First Year Struggles
Posted by Arwen Mosher in Marriage on Tuesday, September 28, 2010 8:19 PM
A while ago I got an email from a reader asking for advice on thriving through the first year of marriage.
My first thought: Whoa. I am not the right person to be asking!
My husband and I have a wonderful marriage now. He is my partner in the best sense of the word. I love him and wouldn’t want to live without him. But our first year… well, it was a little rocky.
I think I honestly expected our marriage, at the beginning, to look like Anne’s and Gilbert’s in Anne’s House of Dreams. I expected a year-long honeymoon period. We’d take dreamy-eyed walks, laugh as we did dishes together, and revel in our newly-hitched state.
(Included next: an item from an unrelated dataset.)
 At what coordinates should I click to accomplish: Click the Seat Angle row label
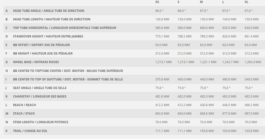click(40, 88)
Imagine my surprise when our honeymoon period lasted only a few days longer than our actual honeymoon. From then on, while there were walks and dishes, there were also plenty of long, emotionally intense “conversations” (my preferred term for arguments, ha!). Sometimes marriage was great, but often it was no fun at all.
I’d been so excited to get married, I hadn’t realized that once I actually made the leap, I’d need a grieving period. Letting go of the life I had before, making a new life with my husband, was an adjustment. Often it was a very difficult adjustment.
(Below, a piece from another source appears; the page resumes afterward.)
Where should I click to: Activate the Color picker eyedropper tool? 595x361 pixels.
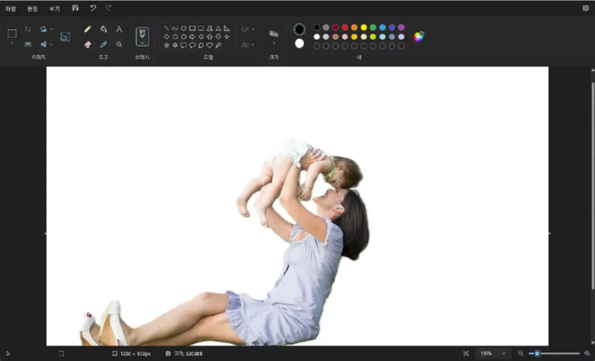(103, 45)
But somehow we did get from there to here, where I count my marriage among the greatest blessings in my life. How did that happen? I needed something to tell my reader.
Looking back, I think that there were two things that made the difference. First and foremost was God’s grace, including the grace of the sacrament of marriage (and also our knowledge of its indissolubility). Second was my own mental shift: I’d been thinking of marriage as something that would serve me and make me happy. By grace, I came to see it as something that would enable me to serve my husband and my family, and become a better servant of God as well.
That makes it sound like it was simple. It was not! It still isn’t, despite having become more rewarding over the years. It is absolutely worth it, though.
When I was confronting marriage’s first challenges, I wish I’d known that it wouldn’t always be that way. Of course I planned to stick with it, but I think part of me felt - after I realized that my House of Dreams fantasy was exactly that - that since I wasn’t blissfully happy then, I’d never be so again.
On the contrary, marriage to my husband has turned out to contain plenty of blissfully happy moments. We just have to work for them. It turns out they’re very good that way.
What was (or is) your first year of marriage like? How’d you get from there to here? What do you think we can do to encourage newly married people?